I read a good article several weeks ago in Psychology Today. It was titled, “When You’re Smarter Than Your Boss,” and I haven’t the foggiest idea why I even bothered - I don’t have a boss, aside from my oldest cat. Am I smarter than her? I pride myself in being able to say, “Sometimes.”
Anyway, the article points out a couple of facts:
1. Relationships are never strengthened when one person lets the other know that they believe themselves to be the smarter one.
2. You have to find a way to let your “smarts” shine through without becoming a threat to your boss. Funny thing about bosses - they hate threats like politicians hate promises and cast them aside just as easily.
The author, Judith Sills (author and psychologist), points out that there are may, indeed, be ways in which you are more inclined than your boss. Maybe you add figures faster than he does, maybe your vocabulary is richer, etc. The ego has a way of taking one or two advantages and declaring themselves the superior horse in the race.
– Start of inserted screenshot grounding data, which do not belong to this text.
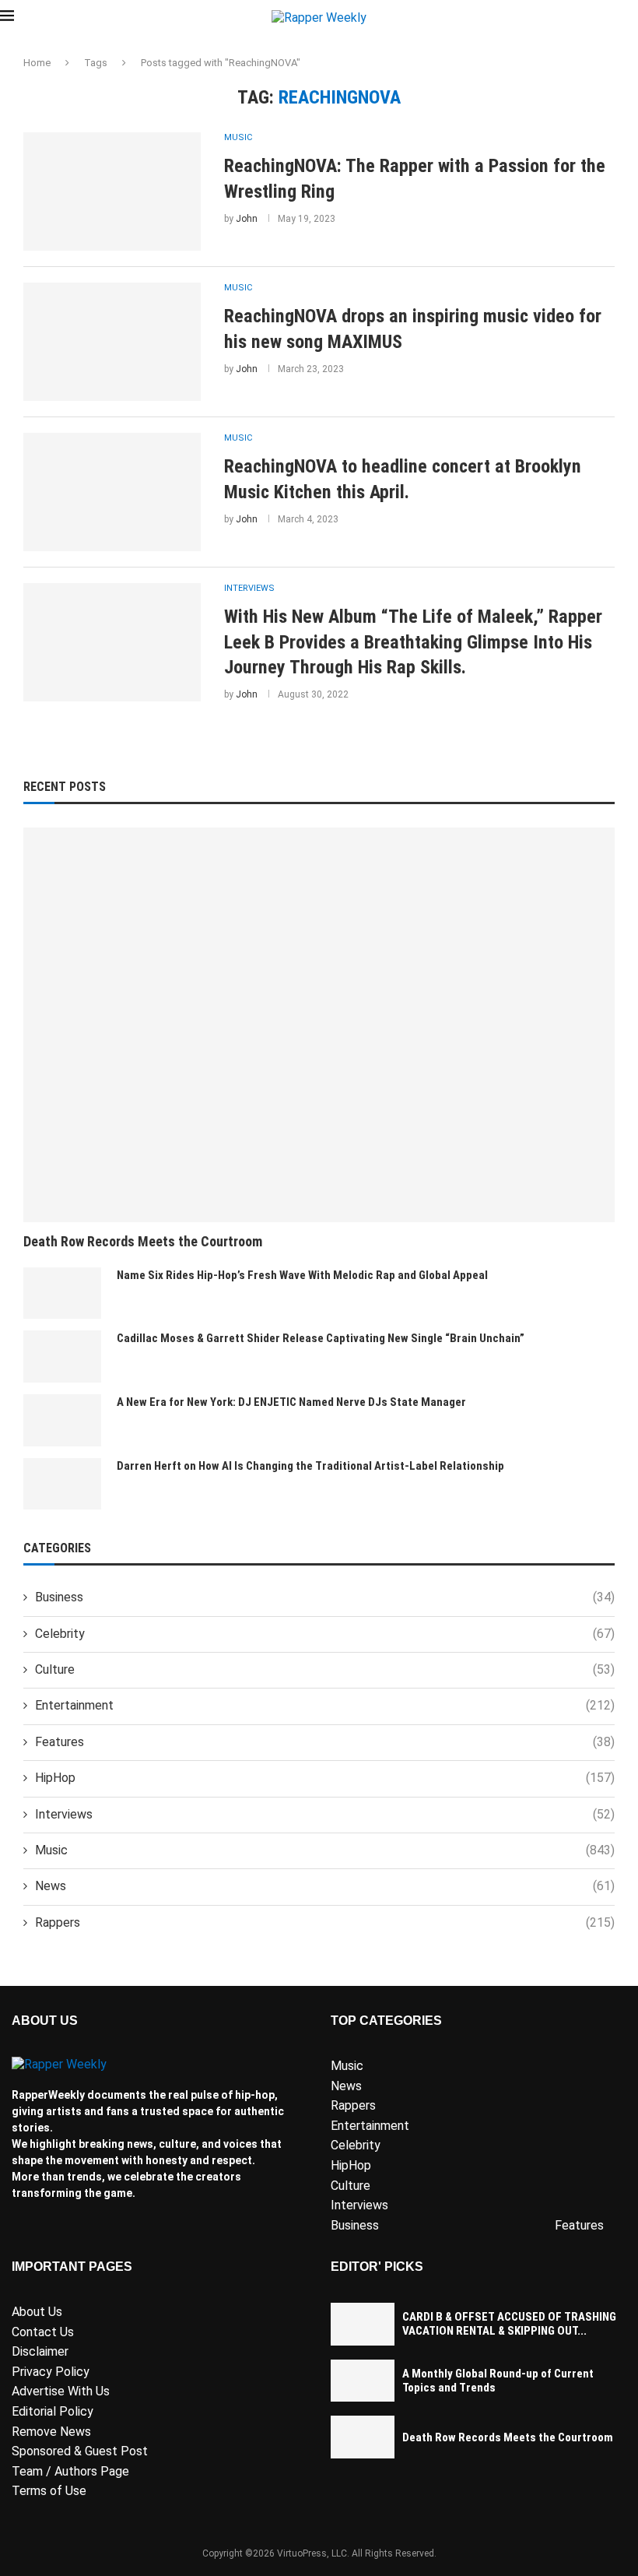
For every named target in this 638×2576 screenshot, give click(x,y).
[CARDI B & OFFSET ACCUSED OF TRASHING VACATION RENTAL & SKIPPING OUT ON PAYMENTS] (362, 2324)
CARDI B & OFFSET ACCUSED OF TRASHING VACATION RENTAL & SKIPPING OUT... (509, 2324)
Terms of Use (49, 2490)
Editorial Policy (52, 2411)
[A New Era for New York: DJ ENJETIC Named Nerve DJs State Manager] (62, 1420)
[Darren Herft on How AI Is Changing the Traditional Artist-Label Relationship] (62, 1484)
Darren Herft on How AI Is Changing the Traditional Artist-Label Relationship (310, 1466)
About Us (37, 2311)
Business (325, 1597)
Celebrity (325, 1633)
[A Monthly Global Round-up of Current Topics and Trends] (362, 2381)
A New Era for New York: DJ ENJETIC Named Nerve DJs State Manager (291, 1402)
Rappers (325, 1922)
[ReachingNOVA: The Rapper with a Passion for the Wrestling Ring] (112, 191)
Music (325, 1850)
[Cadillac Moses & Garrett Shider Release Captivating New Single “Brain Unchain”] (62, 1356)
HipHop (325, 1777)
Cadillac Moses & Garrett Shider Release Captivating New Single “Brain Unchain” (320, 1338)
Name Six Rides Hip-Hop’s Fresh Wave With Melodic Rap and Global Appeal (302, 1275)
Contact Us (43, 2332)
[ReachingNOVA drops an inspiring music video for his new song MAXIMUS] (112, 342)
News (325, 1885)
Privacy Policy (50, 2371)
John (247, 218)
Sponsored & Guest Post (80, 2451)
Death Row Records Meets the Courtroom (142, 1241)
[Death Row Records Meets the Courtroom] (319, 1025)
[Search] (630, 18)
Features (325, 1741)
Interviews (325, 1814)
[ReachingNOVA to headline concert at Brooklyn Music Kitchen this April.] (112, 492)
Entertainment (325, 1705)
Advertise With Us (61, 2391)
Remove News (51, 2431)
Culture (325, 1669)
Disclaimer (40, 2351)
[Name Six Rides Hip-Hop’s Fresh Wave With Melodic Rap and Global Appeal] (62, 1293)
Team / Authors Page (70, 2471)
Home (37, 63)
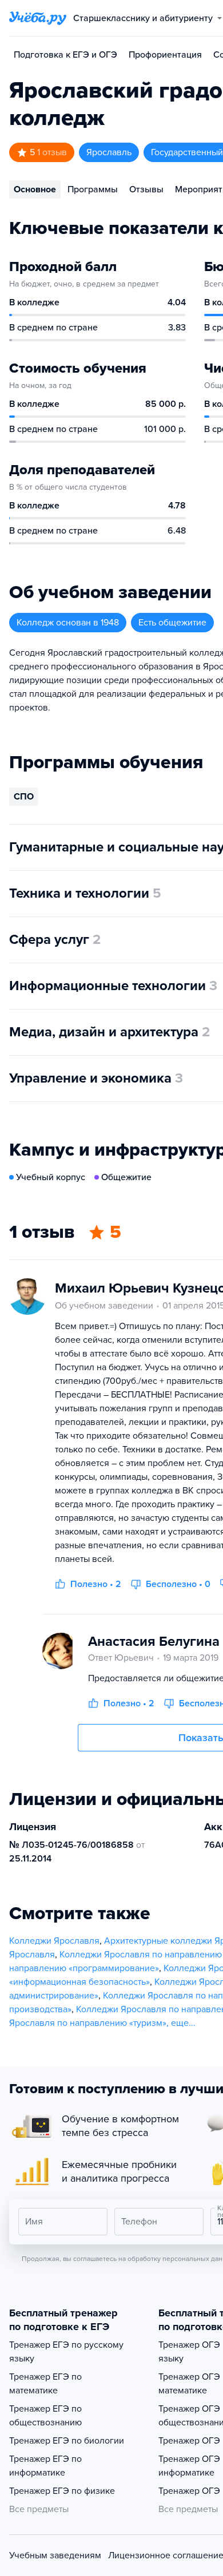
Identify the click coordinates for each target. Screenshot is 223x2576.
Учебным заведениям (55, 2555)
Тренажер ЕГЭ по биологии (66, 2440)
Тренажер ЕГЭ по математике (45, 2383)
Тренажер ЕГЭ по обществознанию (45, 2415)
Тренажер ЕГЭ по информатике (45, 2465)
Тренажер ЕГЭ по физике (62, 2491)
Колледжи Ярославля (54, 1941)
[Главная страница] (37, 18)
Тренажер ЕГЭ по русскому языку (66, 2351)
Whether or not you actually are intellectually superior doesn’t really matter. What matters is the fact that you feel smarter, because your feelings have the potential to affect how you treat your boss….which has the potential to shorten your shelf life. You have to be on guard against overreacting to errors that your boss makes, because (if you feel that he/she is beneath your intellectual level) you’ll be watching for them.
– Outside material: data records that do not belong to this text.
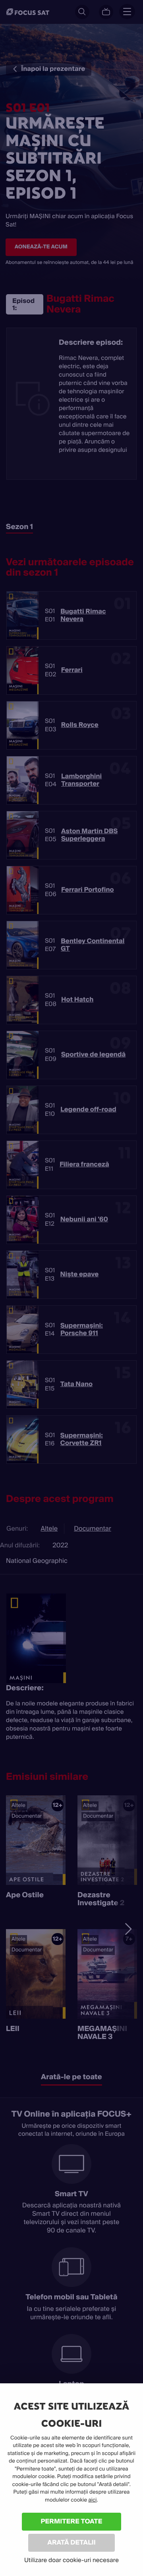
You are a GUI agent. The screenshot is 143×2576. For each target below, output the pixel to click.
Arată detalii (71, 2542)
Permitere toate (71, 2521)
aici (92, 2500)
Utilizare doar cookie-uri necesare (71, 2560)
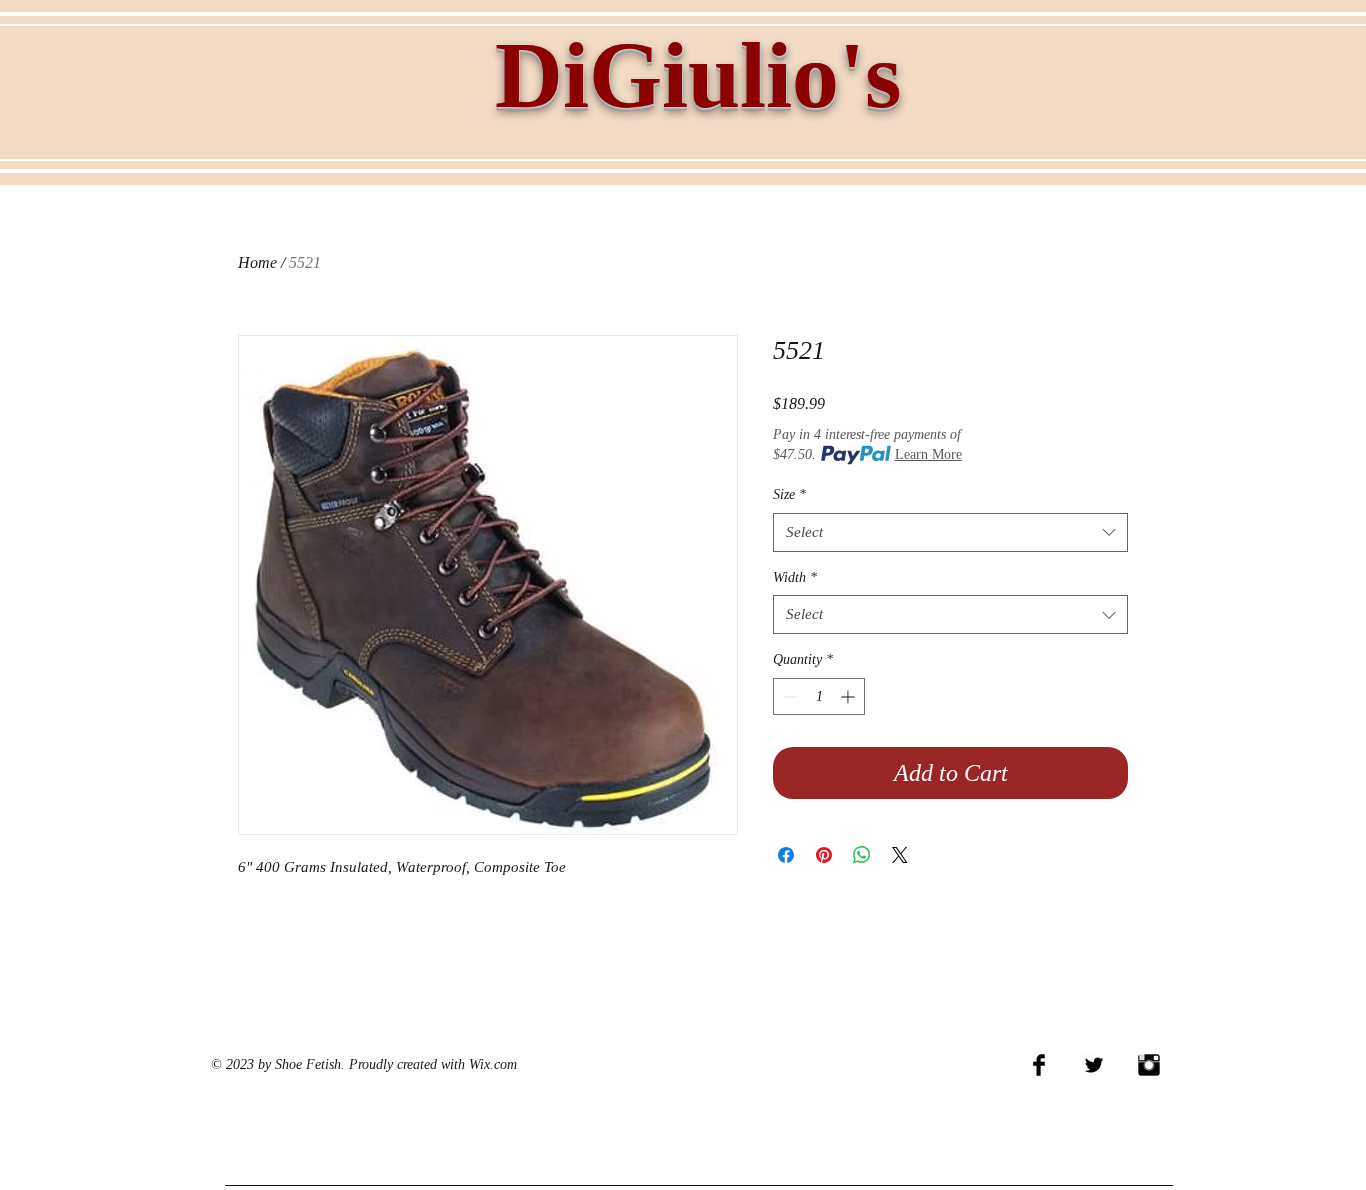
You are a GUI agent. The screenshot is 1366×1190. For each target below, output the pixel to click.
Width (795, 577)
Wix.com (493, 1064)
If you start thinking, “These roles should be reversed…..these desks should be reversed…these parking spaces should be reversed….these paychecks should be reversed….Who do I have to see to put me in charge?!” —you’re skating on thin ice. And if the ice breaks, guess who’s going under. Not the big cheese. Big cheeses don’t get wet.
Advice from the author:
1. Never gossip about your boss or try to lessen his reputation to co-workers. Uncool at best. At worst, they could turn the tables on you one day.
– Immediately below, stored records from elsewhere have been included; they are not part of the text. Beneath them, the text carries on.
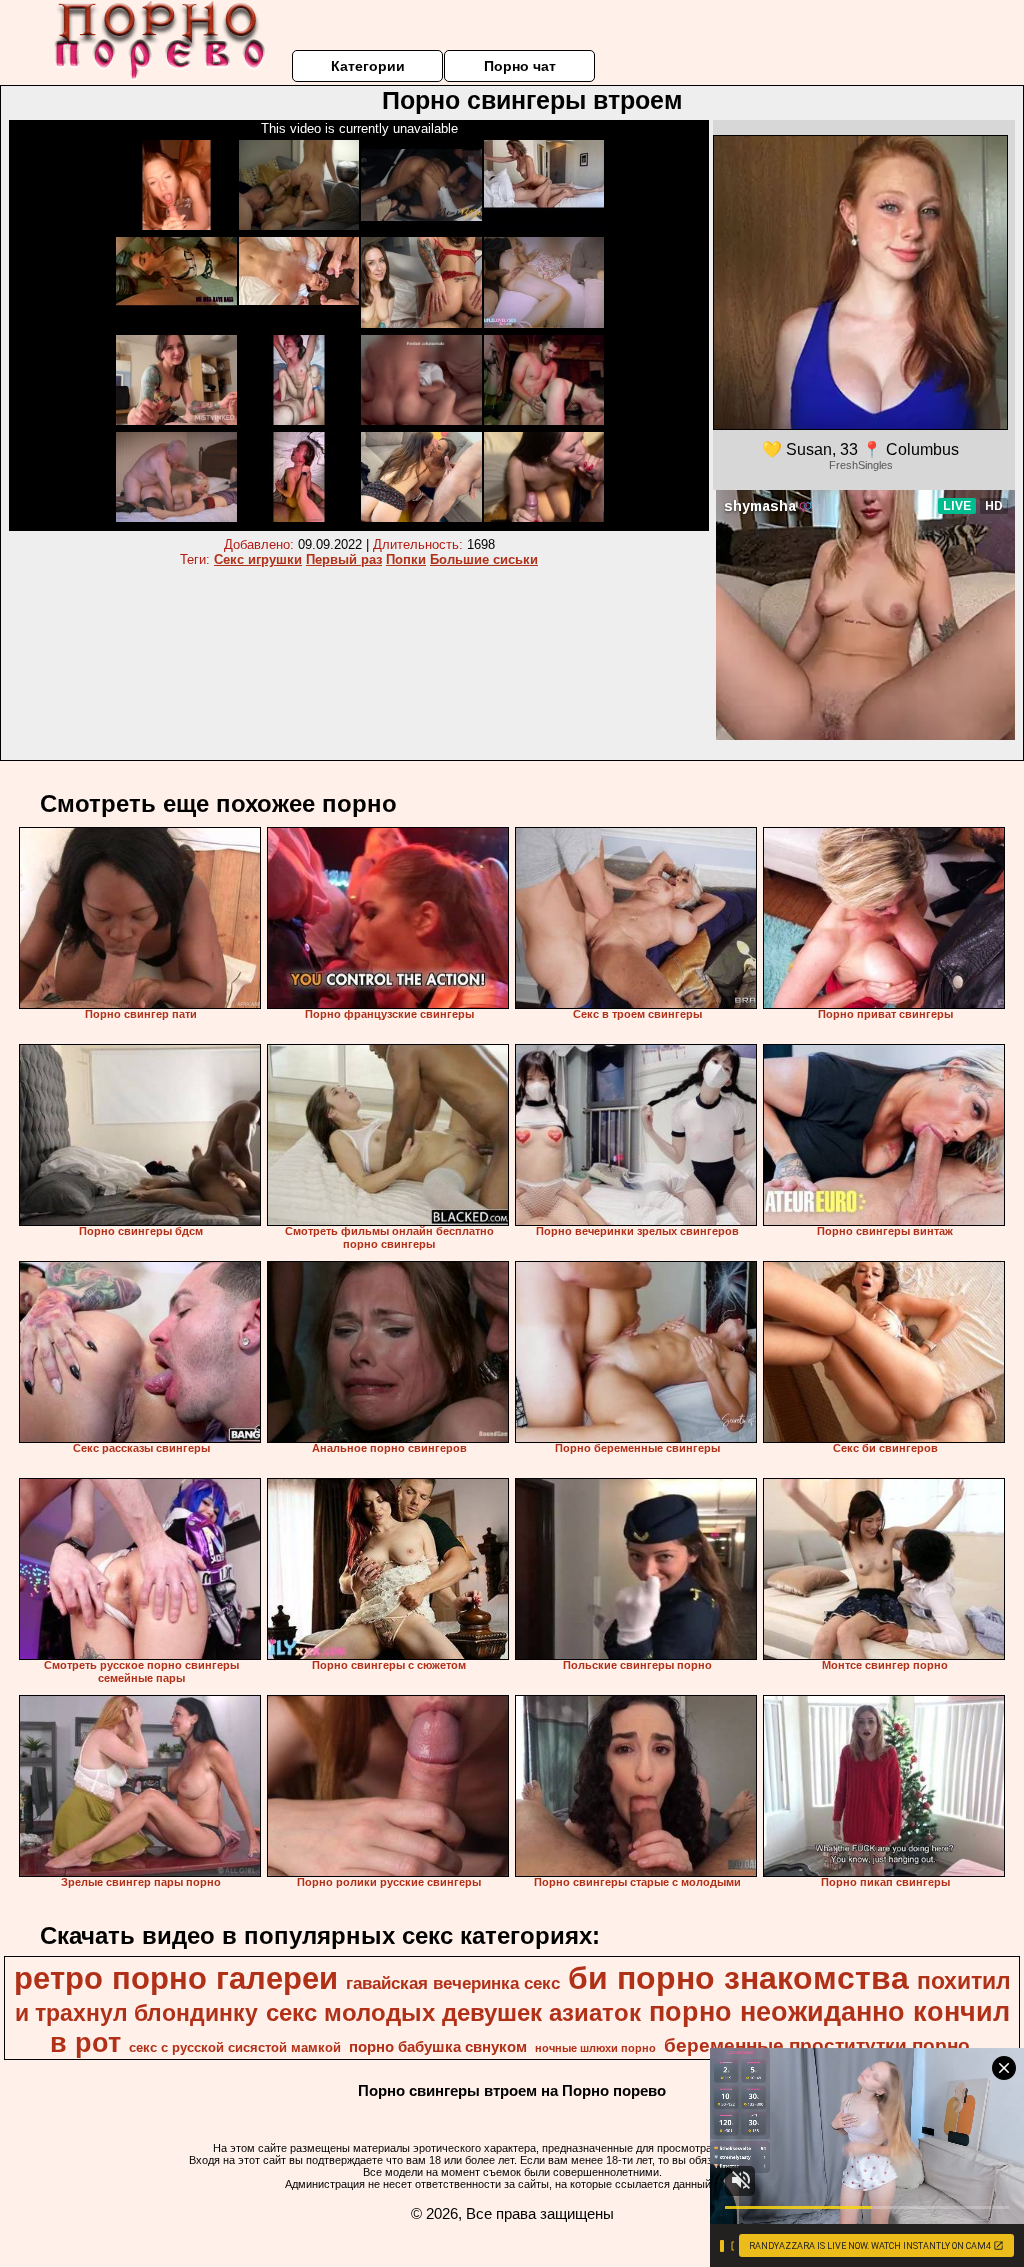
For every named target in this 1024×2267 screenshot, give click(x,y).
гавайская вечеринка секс (453, 1983)
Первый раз (344, 559)
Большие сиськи (484, 559)
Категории (368, 66)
2. Use your strengths to help his weaknesses - without wearing a sign announcing what you’re doing!
3. Watch that your vocabulary doesn’t become too big for its pants. No need for a $500 word when a 5 spot will do just fine.
“Diminishing your boss’s real strengths, overreacting to his errors and resisting or resenting his authority are self-inflicted career problems. In themselves, they may be small day-to-day irritants. But they can add up to big time job dissatisfaction. you DO need to be learning something in your job. You DO need to feel personally valued. When you distort your boss in a negative direction, you make both less likely.”